## What is asked
Return each line of the listing that contains the word "Task".

• • • •

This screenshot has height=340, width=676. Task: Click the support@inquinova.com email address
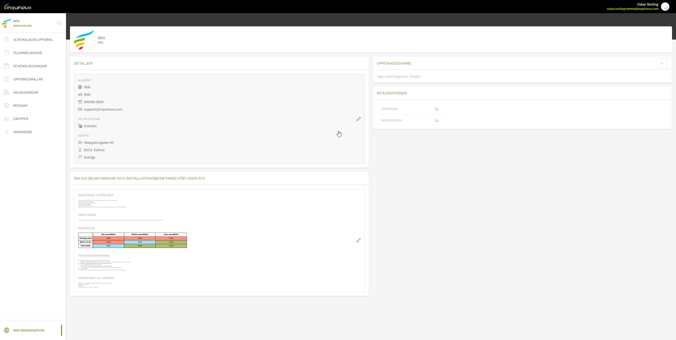click(x=103, y=109)
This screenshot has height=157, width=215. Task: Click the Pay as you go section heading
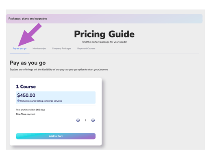pyautogui.click(x=28, y=63)
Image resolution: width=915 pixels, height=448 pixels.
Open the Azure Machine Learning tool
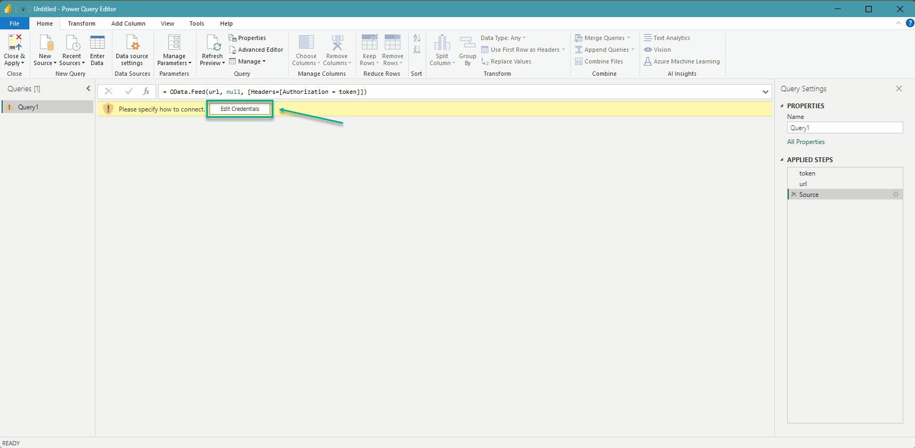682,61
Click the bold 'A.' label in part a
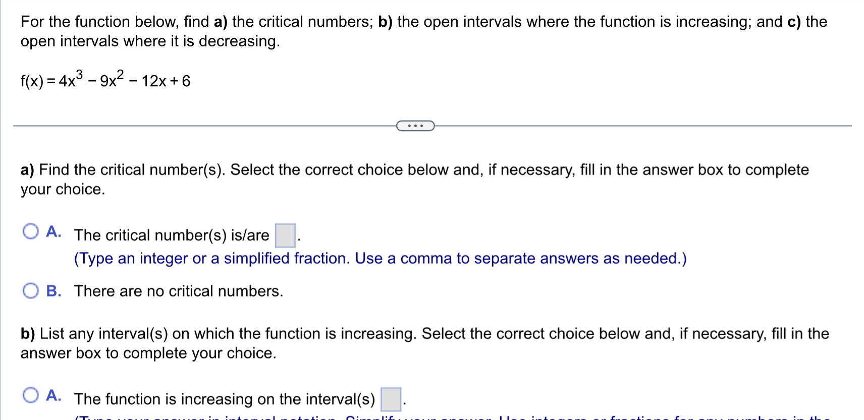 [x=52, y=232]
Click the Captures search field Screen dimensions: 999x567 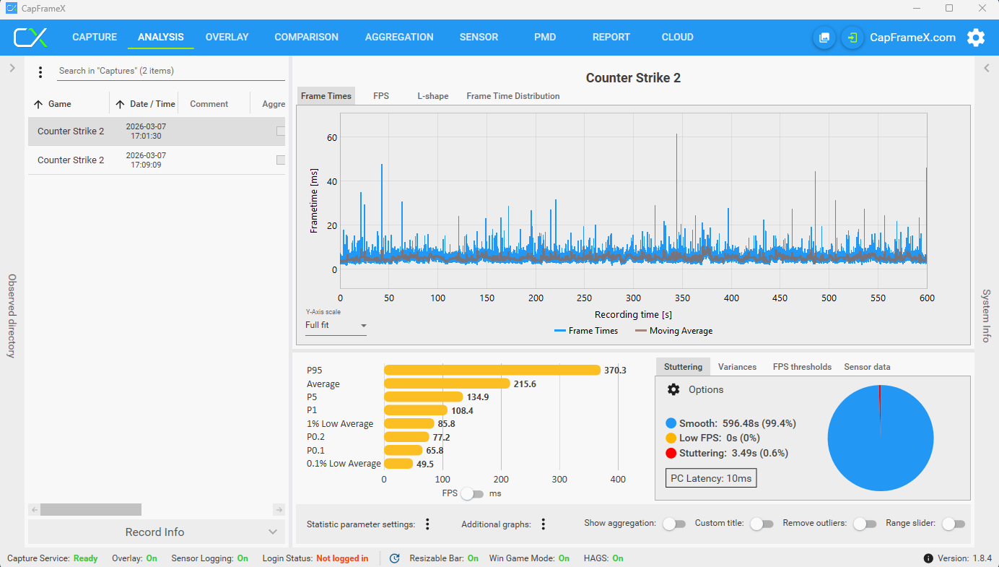point(171,72)
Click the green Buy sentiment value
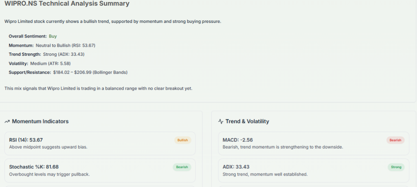 53,36
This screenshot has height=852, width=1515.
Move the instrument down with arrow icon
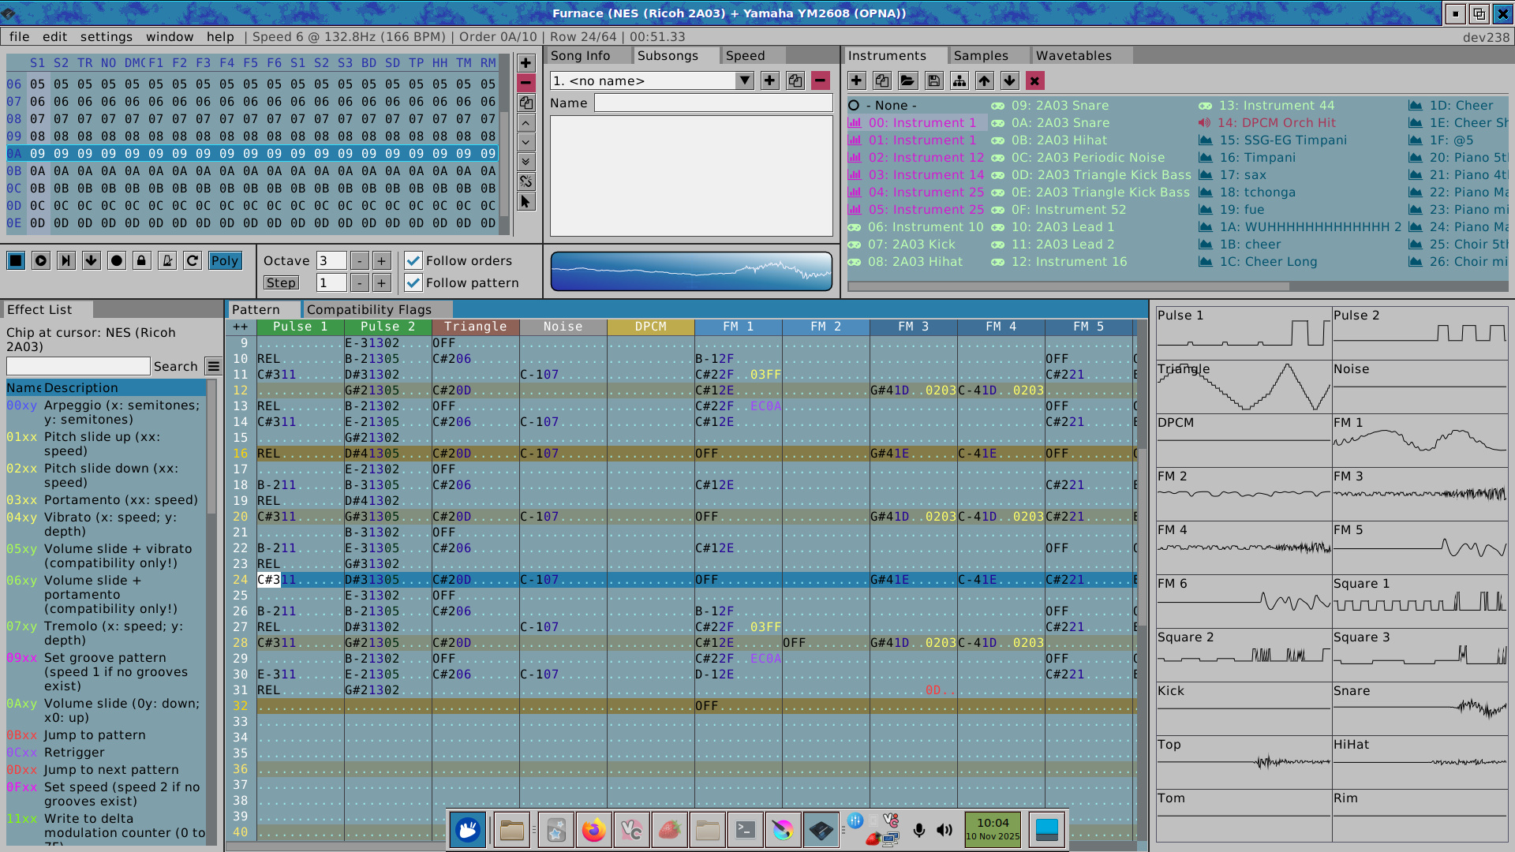[x=1009, y=81]
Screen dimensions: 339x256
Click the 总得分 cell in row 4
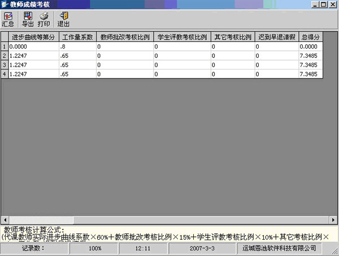(x=310, y=74)
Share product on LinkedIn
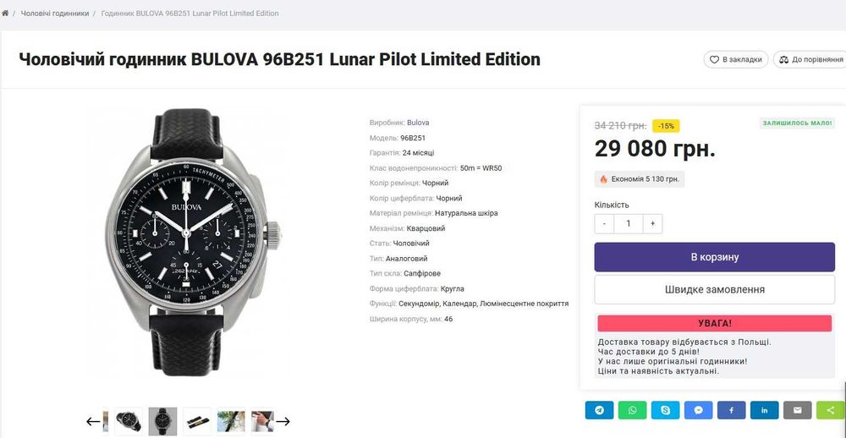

• • • •

## The output
This screenshot has height=340, width=676. Task: Click the support@inquinova.com email address
This screenshot has height=157, width=215. Task: Click the Pay as you go section heading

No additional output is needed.